* begin MATERIAL FOR THIS EXERCISE *
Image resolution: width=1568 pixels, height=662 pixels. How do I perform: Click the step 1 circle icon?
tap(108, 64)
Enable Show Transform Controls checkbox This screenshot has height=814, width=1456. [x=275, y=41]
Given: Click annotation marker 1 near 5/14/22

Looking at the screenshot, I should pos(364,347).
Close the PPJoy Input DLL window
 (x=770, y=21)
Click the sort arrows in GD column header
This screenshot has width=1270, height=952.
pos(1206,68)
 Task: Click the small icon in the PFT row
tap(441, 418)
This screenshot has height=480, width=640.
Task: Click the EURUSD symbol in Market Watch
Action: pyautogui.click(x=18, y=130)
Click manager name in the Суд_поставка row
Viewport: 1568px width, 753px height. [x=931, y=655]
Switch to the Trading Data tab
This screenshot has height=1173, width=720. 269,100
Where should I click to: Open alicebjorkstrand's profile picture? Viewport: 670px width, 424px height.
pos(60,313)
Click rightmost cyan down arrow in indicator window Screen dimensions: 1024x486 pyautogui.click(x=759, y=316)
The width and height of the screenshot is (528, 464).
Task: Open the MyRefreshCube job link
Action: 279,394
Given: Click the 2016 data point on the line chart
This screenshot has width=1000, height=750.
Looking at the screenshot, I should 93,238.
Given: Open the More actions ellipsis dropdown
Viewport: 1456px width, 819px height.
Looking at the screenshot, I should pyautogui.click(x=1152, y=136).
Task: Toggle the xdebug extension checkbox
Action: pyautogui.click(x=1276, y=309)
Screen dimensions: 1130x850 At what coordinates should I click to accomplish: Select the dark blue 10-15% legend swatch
* end MATERIAL FOR THIS EXERCISE *
REQUIREMENTS: Rewrite all the items above with "Given" changed to "Goal" every time it occurs, keeping everything else the same.

ANSWER TO THE TASK:
Image resolution: width=1568 pixels, height=662 pixels. How do I perform: Click the step 1 circle icon?
tap(108, 64)
Enable Show Transform Controls checkbox This screenshot has height=814, width=1456. [x=275, y=41]
Goal: Click annotation marker 1 near 5/14/22

Looking at the screenshot, I should pos(364,347).
Close the PPJoy Input DLL window
 (x=770, y=21)
Click the sort arrows in GD column header
This screenshot has width=1270, height=952.
pos(1206,68)
 Task: Click the small icon in the PFT row
tap(441, 418)
This screenshot has height=480, width=640.
Task: Click the EURUSD symbol in Market Watch
Action: pyautogui.click(x=18, y=130)
Click manager name in the Суд_поставка row
Viewport: 1568px width, 753px height. [x=931, y=655]
Switch to the Trading Data tab
This screenshot has height=1173, width=720. 269,100
Where should I click to: Open alicebjorkstrand's profile picture? Viewport: 670px width, 424px height.
pos(60,313)
Click rightmost cyan down arrow in indicator window Screen dimensions: 1024x486 pyautogui.click(x=759, y=316)
The width and height of the screenshot is (528, 464).
Task: Open the MyRefreshCube job link
Action: 279,394
Goal: Click the 2016 data point on the line chart
This screenshot has width=1000, height=750.
Looking at the screenshot, I should 93,238.
Goal: Open the More actions ellipsis dropdown
Viewport: 1456px width, 819px height.
Looking at the screenshot, I should pyautogui.click(x=1152, y=136).
Task: Toggle the xdebug extension checkbox
Action: pyautogui.click(x=1276, y=309)
Screen dimensions: 1130x850 At what coordinates should I click to accomplish: Select the dark blue 10-15% legend swatch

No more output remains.